People living in Los Angeles hear reports periodically about the health risks of smog exposure, which has been linked to lung cancer, asthma and other illnesses.

A 2013 study has connected smog exposure during pregnancy and during a child’s first year of life to several rare cancers.

Researchers from the UCLA School of Public Health gathered data on children who were diagnosed with cancer before the age of 6, and exposure to the area’s smog from traffic. The worse the traffic pollution was, the higher the chances were of a child developing lymphoblastic leukemia (white blood cell cancer), germ cell tumors (cancer of the testicles or ovaries), and eye cancer.

While the study’s findings did not prove that pollution causes these cancers, it showed that exposure to traffic pollution may increase the risk for the cancers.
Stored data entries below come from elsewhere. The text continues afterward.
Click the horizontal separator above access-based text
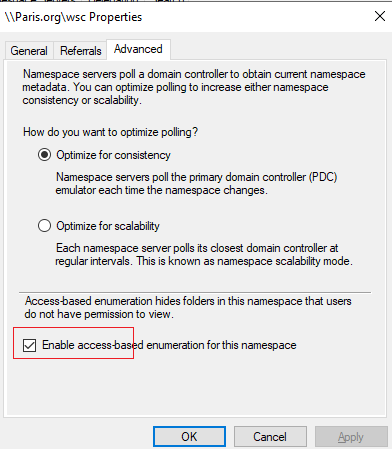The image size is (392, 449). (195, 293)
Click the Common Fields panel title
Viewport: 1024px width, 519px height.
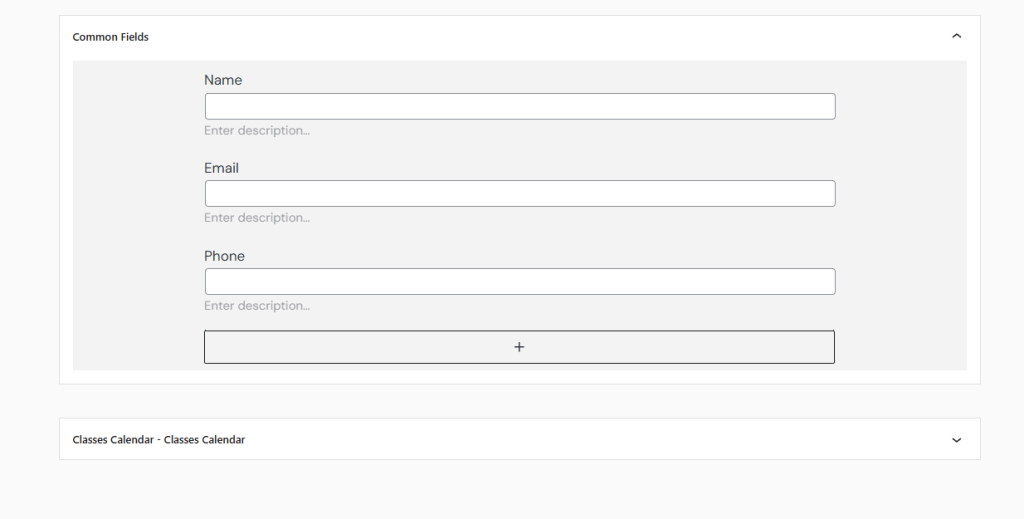(111, 37)
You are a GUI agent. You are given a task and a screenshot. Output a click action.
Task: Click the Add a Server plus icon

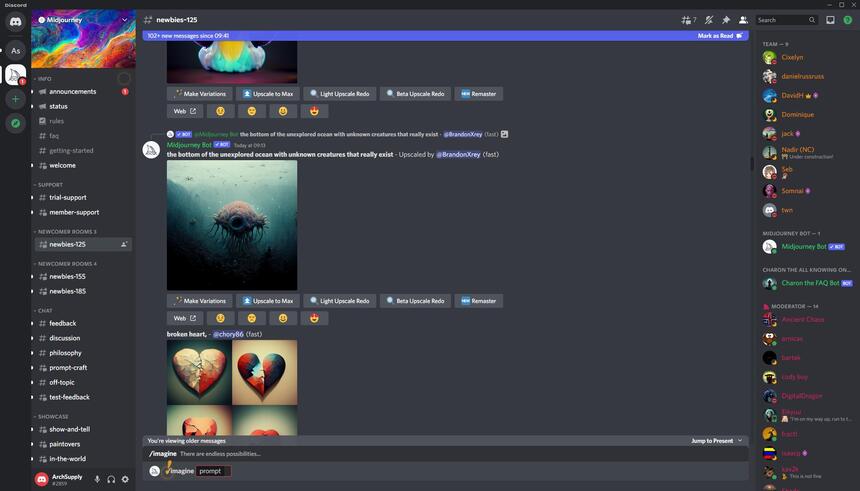(x=15, y=99)
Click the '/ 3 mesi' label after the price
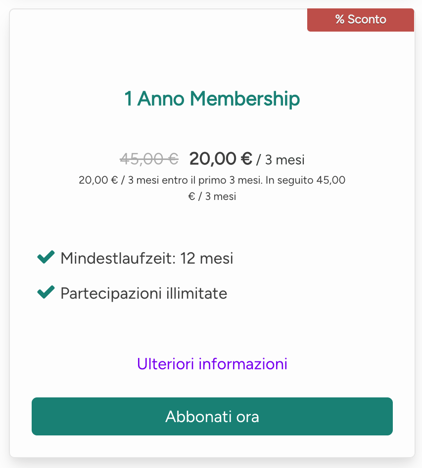Screen dimensions: 422x468 tap(280, 160)
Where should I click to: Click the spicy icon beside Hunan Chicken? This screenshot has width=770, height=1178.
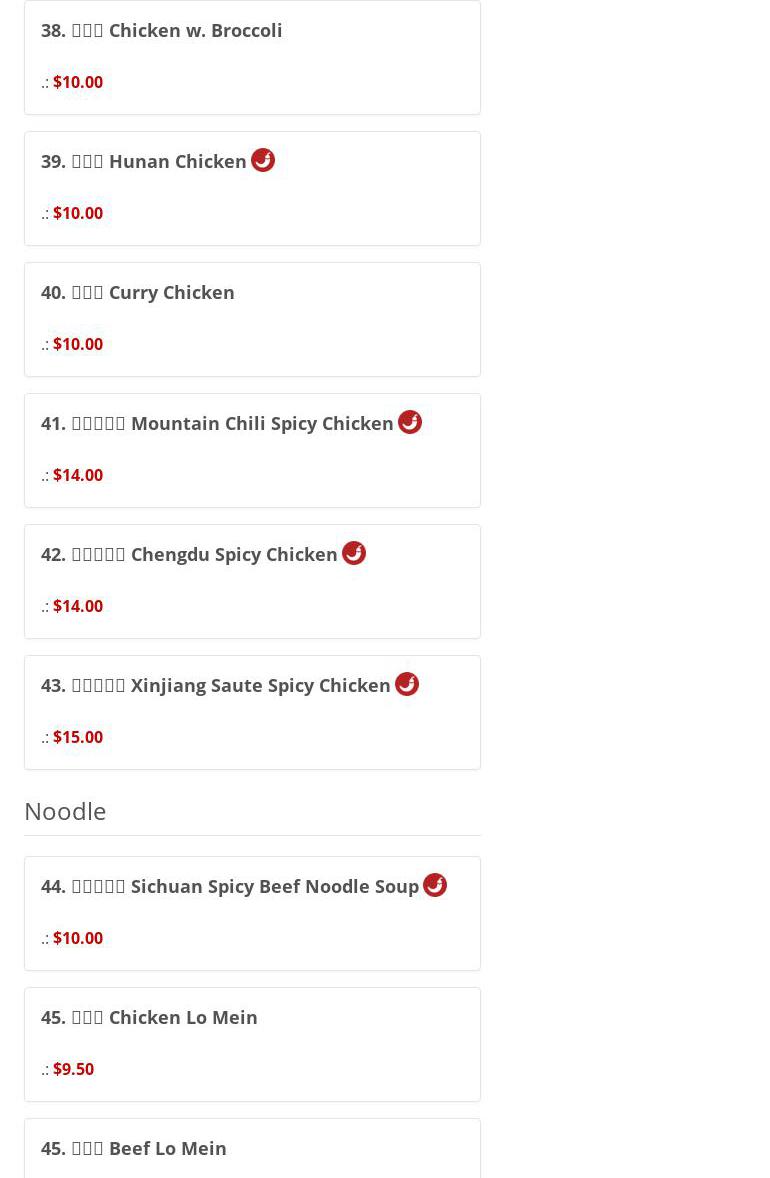click(x=263, y=160)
Study authors called for more studies, to confirm these findings.

Areas of Southern California, including Los Angeles and Orange counties, and parts of San Bernardino and Riverside counties, are subject to dirtier air than the rest of the country because the area’s surrounding mountains, which block atmospheric air flow, combine with the warm, sunny climate and the high traffic, trapping air pollutants from automobiles, planes, ships, etc., and giving rise to the yellowish haze we know as smog.
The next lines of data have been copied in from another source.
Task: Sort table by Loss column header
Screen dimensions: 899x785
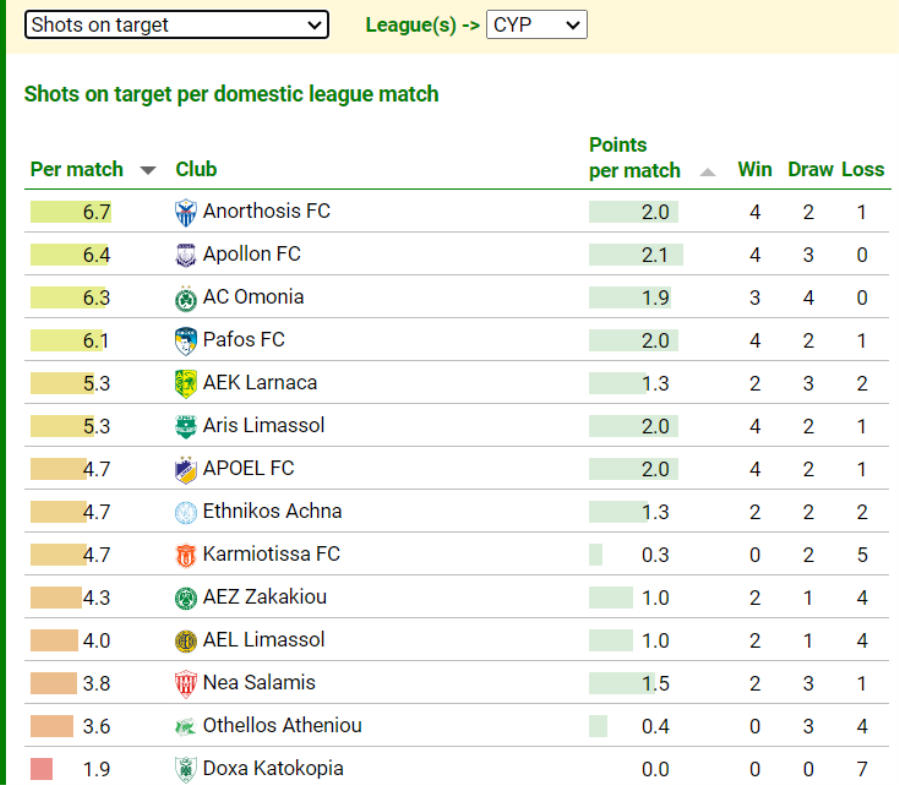Action: (862, 169)
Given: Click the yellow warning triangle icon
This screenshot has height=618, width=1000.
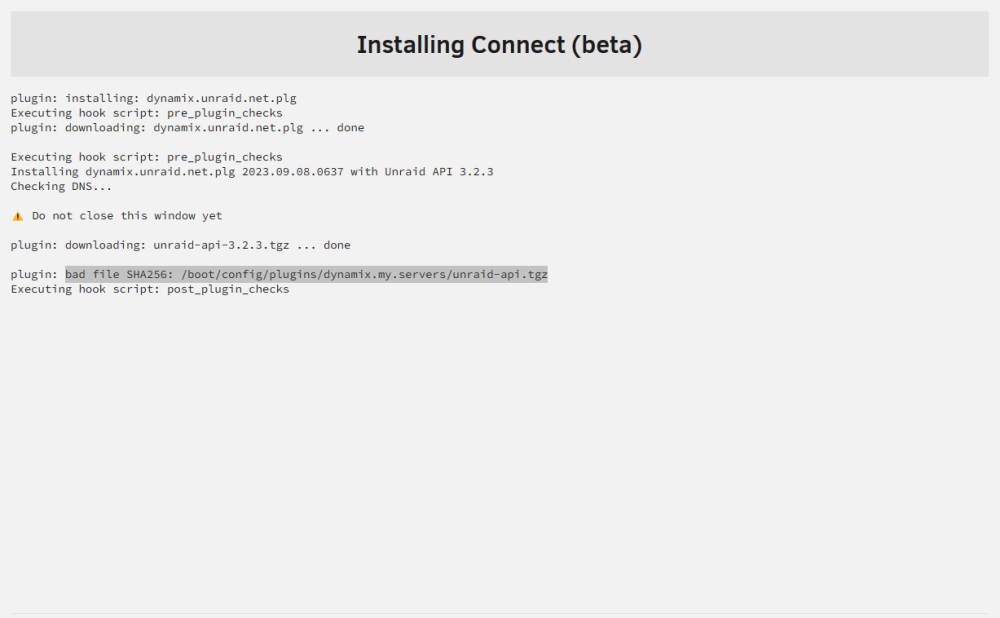Looking at the screenshot, I should [x=18, y=216].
Researchers focused on pregnancy because some cancers are known to originate in the womb.

Study researchers collected data for close to 3,600 children under six years of age, who were born between 1998 and 2007 and were listed in the California Cancer Registry. These children were compared to a similar number of healthy children.
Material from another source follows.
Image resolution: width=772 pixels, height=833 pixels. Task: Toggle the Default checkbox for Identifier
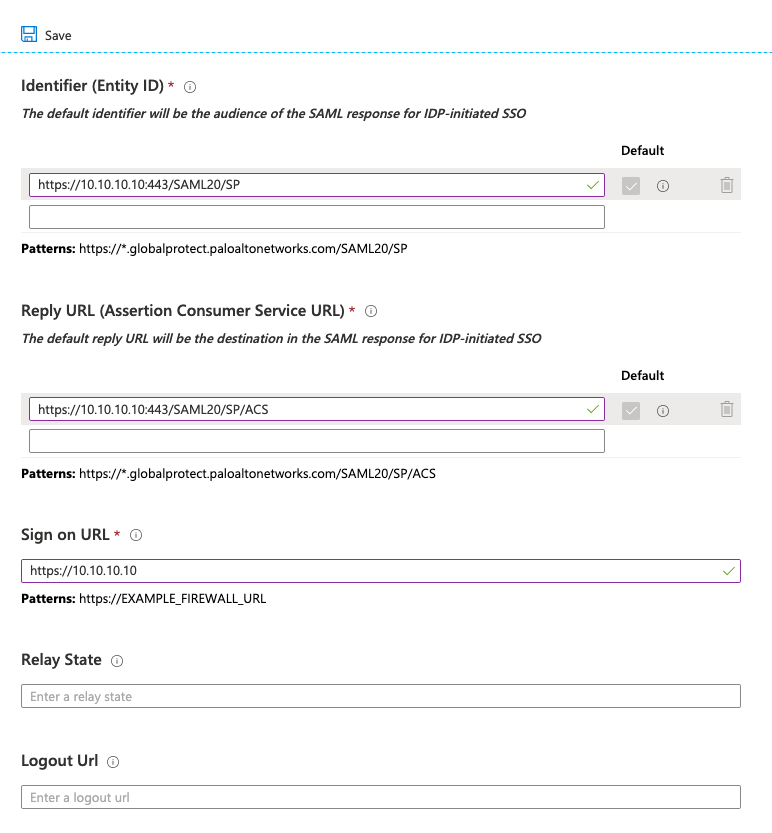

The findings showed that the risk for cancer increased with higher exposure to traffic air pollution. Acute lymphoblastic leukemia risk went up by 5 percent; eye cancer risk went up 14 percent; and risk for testicle, ovary and other organ tumors went up 17 percent.

The study did not determine whether any particular period during pregnancy or the child’s first year was especially critical.

The study was presented at an April, 2013 meeting of the American Association for Cancer Research in Washington, D.C. It is the latest indicator that more than just a visibility nuisance, smog can increase the chances of a person developing serious illness. It also underscores that smog can affect not only the respiratory system, as was once believed, but a person’s entire system — and even that of a new life that’s developing inside the person who was exposed.

Previous studies on animals had shown that smog damages cells in the lungs’ airways and reduces the respiratory system’s ability to fight infections and eliminate foreign particles. Children, the elderly, and people with respiratory problems or cardiovascular disease are particularly susceptible to developing health conditions from smog exposure.